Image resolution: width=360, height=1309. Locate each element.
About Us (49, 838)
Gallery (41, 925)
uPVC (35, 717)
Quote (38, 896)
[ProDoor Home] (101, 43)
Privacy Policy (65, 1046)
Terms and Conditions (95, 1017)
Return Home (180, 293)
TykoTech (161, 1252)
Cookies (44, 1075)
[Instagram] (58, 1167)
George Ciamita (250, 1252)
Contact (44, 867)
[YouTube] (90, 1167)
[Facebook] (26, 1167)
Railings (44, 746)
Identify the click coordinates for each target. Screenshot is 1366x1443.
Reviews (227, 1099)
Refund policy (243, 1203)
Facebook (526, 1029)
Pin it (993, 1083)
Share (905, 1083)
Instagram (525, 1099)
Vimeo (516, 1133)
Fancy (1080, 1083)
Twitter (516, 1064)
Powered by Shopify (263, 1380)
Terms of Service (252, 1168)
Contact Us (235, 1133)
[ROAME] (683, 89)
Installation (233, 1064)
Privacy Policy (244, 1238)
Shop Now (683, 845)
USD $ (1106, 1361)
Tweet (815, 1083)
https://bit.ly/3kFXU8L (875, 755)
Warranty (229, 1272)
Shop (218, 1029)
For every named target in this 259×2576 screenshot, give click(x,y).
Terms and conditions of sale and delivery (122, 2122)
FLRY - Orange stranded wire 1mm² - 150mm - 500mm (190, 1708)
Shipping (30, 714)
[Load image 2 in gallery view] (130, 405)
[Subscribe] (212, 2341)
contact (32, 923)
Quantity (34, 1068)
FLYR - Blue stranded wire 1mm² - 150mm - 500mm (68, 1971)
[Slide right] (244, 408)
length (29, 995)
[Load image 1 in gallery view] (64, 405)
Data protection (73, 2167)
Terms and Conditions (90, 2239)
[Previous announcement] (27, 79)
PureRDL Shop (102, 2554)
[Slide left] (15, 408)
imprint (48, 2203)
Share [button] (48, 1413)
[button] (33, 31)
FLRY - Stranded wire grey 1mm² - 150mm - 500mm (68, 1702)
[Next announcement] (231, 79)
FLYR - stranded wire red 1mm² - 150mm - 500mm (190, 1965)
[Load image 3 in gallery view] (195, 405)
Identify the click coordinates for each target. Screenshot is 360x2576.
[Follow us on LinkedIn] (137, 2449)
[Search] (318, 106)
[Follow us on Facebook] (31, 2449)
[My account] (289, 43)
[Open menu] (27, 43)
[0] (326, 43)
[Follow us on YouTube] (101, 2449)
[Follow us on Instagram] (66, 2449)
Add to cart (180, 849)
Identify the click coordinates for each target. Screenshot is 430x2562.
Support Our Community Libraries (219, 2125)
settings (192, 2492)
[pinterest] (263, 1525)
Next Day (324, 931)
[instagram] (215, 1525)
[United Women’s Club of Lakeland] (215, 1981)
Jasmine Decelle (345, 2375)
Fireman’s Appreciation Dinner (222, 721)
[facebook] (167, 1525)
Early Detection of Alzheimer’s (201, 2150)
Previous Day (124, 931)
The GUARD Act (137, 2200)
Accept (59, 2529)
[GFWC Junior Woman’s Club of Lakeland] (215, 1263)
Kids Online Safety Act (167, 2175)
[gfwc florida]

******

Your task | There is a run of lines above from the one with "Shop Now (683, 845)" to the one with "Shipping (30, 714)"; print exactly that run, both ends included, and nothing else.

Solution for this problem |
Shop Now (683, 845)
USD $ (1106, 1361)
Tweet (815, 1083)
https://bit.ly/3kFXU8L (875, 755)
Warranty (229, 1272)
Shop (218, 1029)
For every named target in this 259×2576 screenshot, give click(x,y).
Terms and conditions of sale and delivery (122, 2122)
FLRY - Orange stranded wire 1mm² - 150mm - 500mm (190, 1708)
Shipping (30, 714)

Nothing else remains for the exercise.